J’ai reçu ce courrier, qu’Esteban Nierenstein a envoyé Antonia Larne le 32 mars/avril 2030. EN et AL travaillent à Timburbrou.
Bonsoir Antonia,
Je me permets de te déranger car je suis fort troublé par ce que je découvre en me plongeant dans le travail de notre collègue Théo Cohen.
Je crois que faire un pas de côté en regardant les choses du point de vue du droit m’aidera à exposer ce qui me préoccupe.

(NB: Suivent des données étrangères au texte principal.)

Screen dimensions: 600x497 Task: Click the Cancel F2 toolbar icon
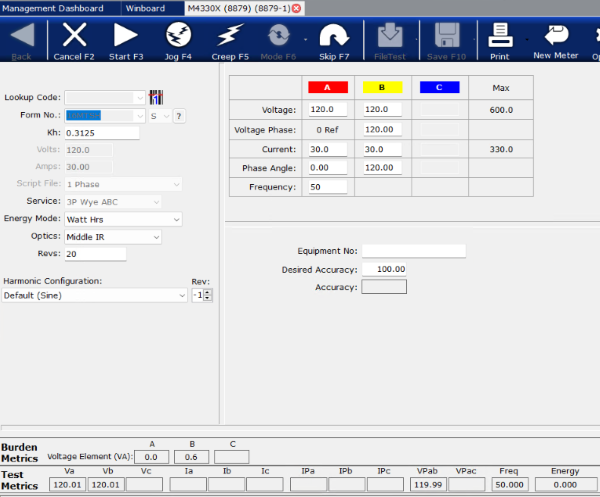(x=75, y=36)
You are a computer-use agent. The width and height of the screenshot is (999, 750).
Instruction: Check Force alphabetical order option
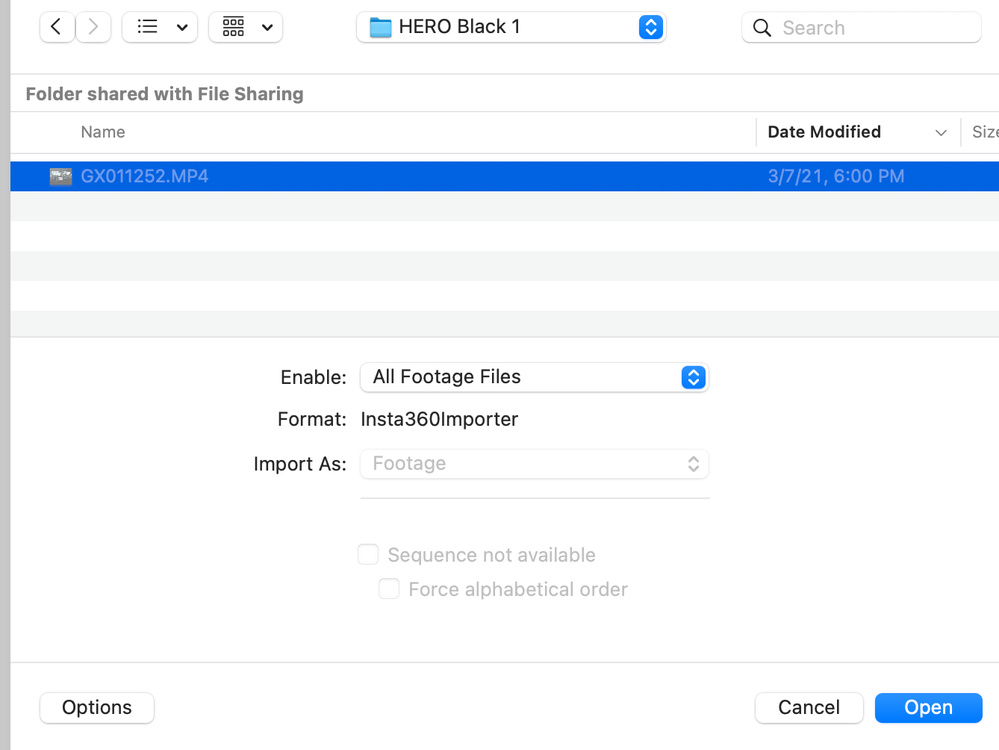(x=389, y=589)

Notre collègue propose, dans son dossier, une citation de Ben Gourion :
« Ce ne serait pas faire un acte de justice de rapatrier les arabes à Jaffa mais une folie. Ceux qui nous ont déclaré la guerre doivent en supporter le résultat après avoir essuyé une défaite ».
L’article 7 du Statut de la Cour pénale internationale, repris par l’article 212-1 du Code pénal français, fait de la déportation ou du transfert forcé de populations un crime contre l’humanité : https://www.fedlex.admin.ch/eli/cc/2002/586/fr#art_7
L’article 24 de la loi du 29 juillet de 1881 sur la liberté de la presse réprime l’apologie des crimes de guerre : https://www.legifrance.gouv.fr/loda/article_lc/LEGIARTI000006419709/1952-03-27
Le mot apologie n’est pas défini, mais la 17ème chambre correctionnelle à Paris a jugé en 2002 que l’apologie pouvait s’entendre du « discours qui présente un crime de guerre de telle sorte que le lecteur est incité à porter sur ce crime un jugement de valeur favorable effaçant la réprobation morale qui, de par la loi, s’attache à ce crime. »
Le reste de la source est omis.